The loss of lives following cardiac arrest during Sabarimala pilgrimage continued to be high this season also, despite the Health Department’s best efforts to augment cardiac care facilities at the hill shrine by arranging more cardiologists and emergency intensive care units.
More than additional cardiac care facilities at Sabarimala, some awareness and understanding of the effect a strenuous trek of this magnitude can have on the body and some common sense can prevent the loss of many lives, cardiologists point out.
Official figures reveal that this season, between November 15 and January 14, 36 cardiac arrest deaths were reported at Sabarimala. This is slightly better than previous years, when the figure used to be over 40.
Most of those who died were pilgrims from the neighbouring States but one common factor tied all these deaths together – all persons were brought dead to the cardiac care facilities along the Sabarimala route, much past the golden hour when some life-saving measures could have been adopted.

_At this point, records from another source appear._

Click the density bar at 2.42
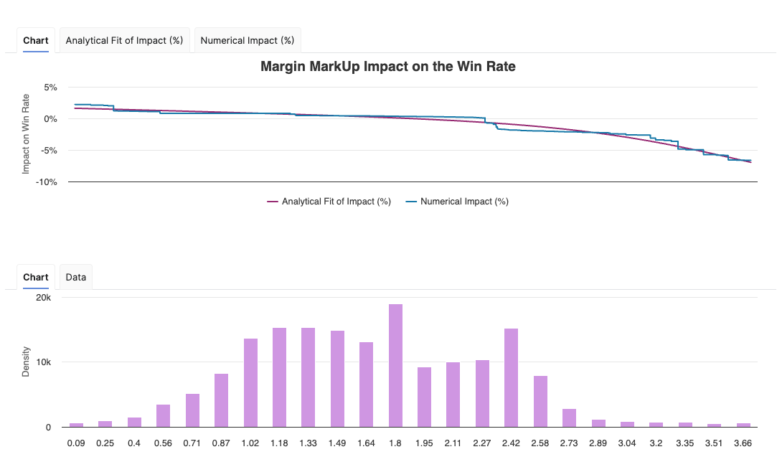777x462 pixels. tap(511, 378)
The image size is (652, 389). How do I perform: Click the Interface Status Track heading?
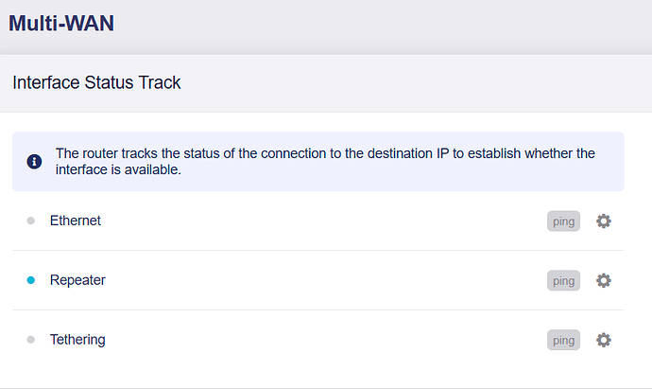click(x=96, y=83)
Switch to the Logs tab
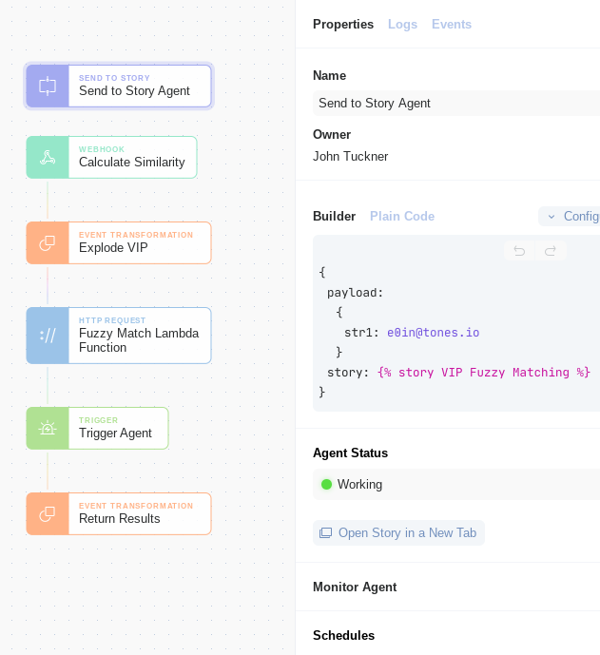 [x=402, y=24]
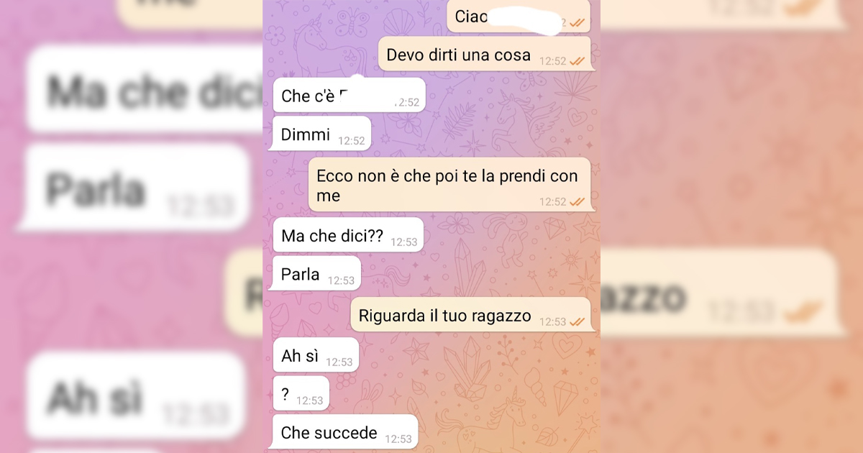The width and height of the screenshot is (863, 453).
Task: Click double checkmarks on 'Ecco non è che' message
Action: [x=577, y=202]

“We have full-fledged cardiac care facilities, including good coronary care units, medicines for thrombolysis (clot-busting therapy) and a team of doctors, including cardiologists, at four places en route to the temple, at Appachimedu, Neelimala, Pampa and at Sannidhanam. Yet, we are unable to prevent loss of lives due to cardiac arrest because too much time seems to be lost between identifying the sickness to be of a serious nature, the police receiving and transmitting the message on the wireless and for the volunteers of the Ayyappa Seva Sangham to reach the spot and bring the patient on a stretcher to the cardiac facilities,” a senior Health Department official who had been on duty at Sabarimala says.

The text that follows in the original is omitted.